Image Credit to Philippine Star

INFLATION this month could turn out to be the slowest since mid-2016 due to “base effects” from the year-ago nine-year-high 6.7%, according to a poll of 16 economists, who also cited opposing pressures from oil price volatility after the Sept. 14 attack on Saudi oil facilities and lower pork prices amid the African swine fever (ASF) outbreak.

The poll bared an estimate median of 1.1% and a 1.28% average for September inflation, which the Philippine Statistics Authority will report on Oct. 4.

If realized, both median and average would mark September with the fourth straight month of easing.

The poll’s median and its average would also be the slowest since May 2016’s 0.9%.

The overall rise in prices of widely used goods clocked in at 1.7% in August — itself the slowest in nearly three years — and at a nine-year-high 6.7% in September last year that was sustained in October.

The Bangko Sentral ng Pilipinas (BSP) targets inflation to clock in at 2-4% in 2019 and 2020. In its latest policy review on Sept. 26, the central bank’s Monetary Board further trimmed its forecast average inflation for 2019 to 2.5% from 2.6%, and retained the 2.9% forecasts for 2020 and 2021.

In its July meeting, the interagency Development Budget Coordination Committee also adjusted its inflation projection this year to 2.7-3.5% from 3-4% previously, but maintained the 2-4% annual projection for next year until 2022.

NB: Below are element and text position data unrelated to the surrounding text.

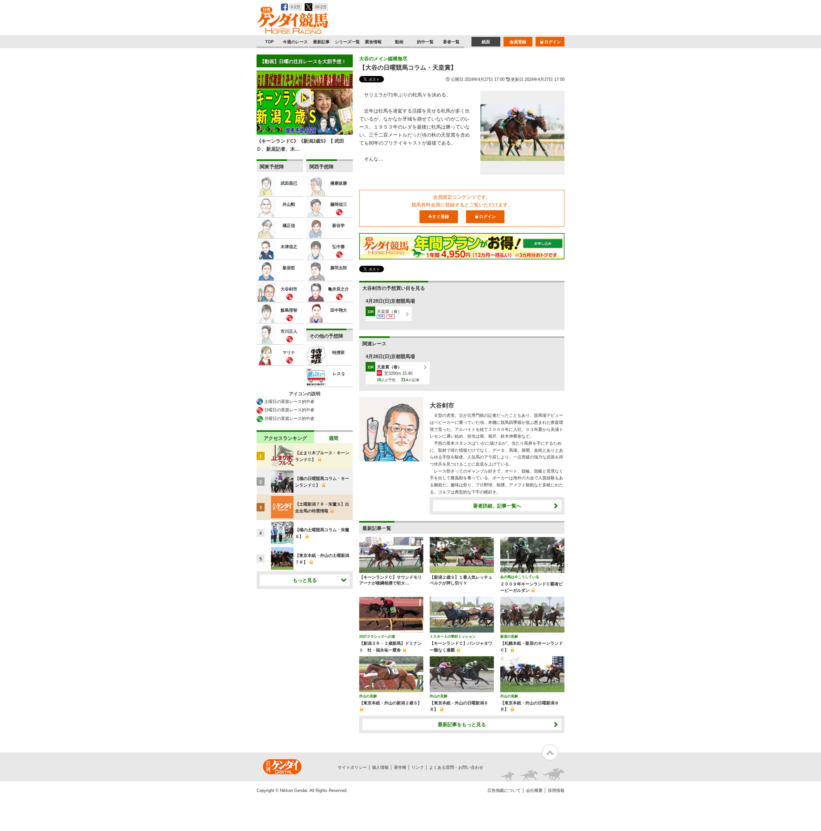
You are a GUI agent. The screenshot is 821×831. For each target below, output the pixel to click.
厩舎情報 (373, 41)
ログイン (552, 41)
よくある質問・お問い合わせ (456, 767)
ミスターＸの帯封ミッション (453, 636)
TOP (269, 41)
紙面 (486, 41)
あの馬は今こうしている (519, 577)
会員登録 (518, 41)
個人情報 (380, 767)
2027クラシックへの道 (377, 636)
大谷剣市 (442, 405)
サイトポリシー (352, 767)
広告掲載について (504, 790)
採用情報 (556, 790)
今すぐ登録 (438, 216)
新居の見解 (509, 636)
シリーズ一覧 (347, 41)
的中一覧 (425, 41)
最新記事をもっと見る (462, 724)
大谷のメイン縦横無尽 (383, 58)
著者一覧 (451, 41)
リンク (417, 767)
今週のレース (295, 41)
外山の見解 (368, 696)
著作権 (400, 767)
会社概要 (534, 790)
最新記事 (321, 41)
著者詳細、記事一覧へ (497, 505)
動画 (399, 41)
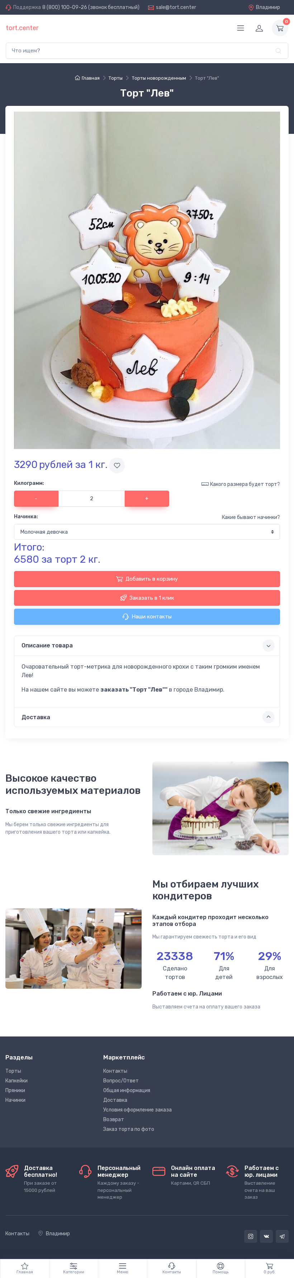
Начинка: (26, 517)
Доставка (115, 1100)
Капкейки (16, 1081)
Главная (91, 78)
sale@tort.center (176, 7)
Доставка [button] (36, 717)
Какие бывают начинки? (251, 517)
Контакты (115, 1071)
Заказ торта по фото (128, 1129)
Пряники (15, 1090)
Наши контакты (152, 616)
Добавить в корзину (151, 579)
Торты (13, 1071)
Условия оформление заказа (137, 1110)
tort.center (22, 28)
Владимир (268, 7)
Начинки (15, 1100)
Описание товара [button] (47, 645)
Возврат (113, 1120)
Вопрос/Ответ (121, 1081)
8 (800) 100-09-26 (64, 7)
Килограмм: (29, 483)
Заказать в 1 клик (151, 598)
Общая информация (126, 1090)
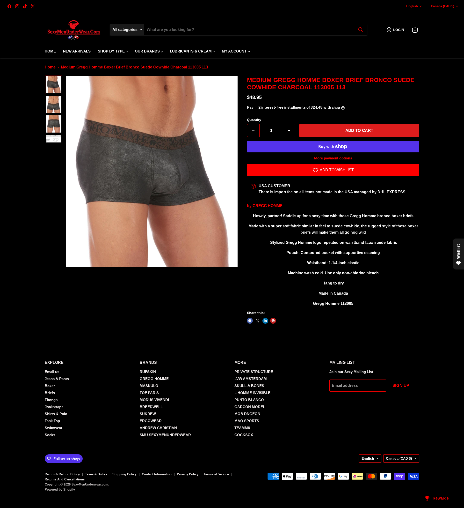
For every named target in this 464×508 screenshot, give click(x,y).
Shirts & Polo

“Inflation likely to tank further to 1.1% mainly on base effects in the index heavy food basket. Supply-side pressures forced the 2018 inflation pop and, with these bottlenecks addressed, we’ve seen inflation decelerate rather quickly,” said ING Bank N.V. Manila Branch Senior Economist Nicholas Antonio T. Mapa.

ANZ Research Economist Mustafa Arif said in an e-mail that while hikes in food and fuel prices could have exerted upward inflation pressures from the preceding month, “high base effects will cause the annual rate to decline.”

Six analysts said upward pressures from the Sept. 14 attack on Saudi Aramco’s two processing facilities — which had immediately halved the kindom’s output and cut world production by five percent — should be manageable since production is expected to be fully restored early this week.

“Transportation made the biggest upward move due to the attack on the Saudi Aramco facility. But it will be temporary since the Saudis believe that they can bring it back to normal production by the end of this month,” University of Asia and the Pacific Senior Economist and professor Victor A. Ebola remarked, while Security Bank Corp. Chief Economist Robert Dan J. Roces said “… we do not see a repeat of the inflationary push similar to last year as production levels are slowly normalizing in Saudi Arabia.”

On the other hand, “[h]igher fuel prices are an important upward contributor, with higher global oil prices flowing through to the consumer,” Moody’s Analytics Economist Katrina Ell said, while Jonathan Ravelas, BDO Unibank, Inc. chief market strategist, said September inflation “could have been lower” amid opposing pressures from oil and pork prices.

“Demand for pork has slightly declined and consumers may have substituted [pork with] other meat products and have preferred other food items, resulting in an uptick of these particular alternatives’ annual percentage price increases,” UnionBank of the Philippines, Inc. Ruben Carlo O. Asuncion said.

For Rizal Commercial Banking Corp. Economist Michael L. Ricafort, “[a]s of this point, the adverse effects of the African Swine Fever on both hog production and pork prices remained negligible in terms of the effects on the country’s overall inflation and economic growth.”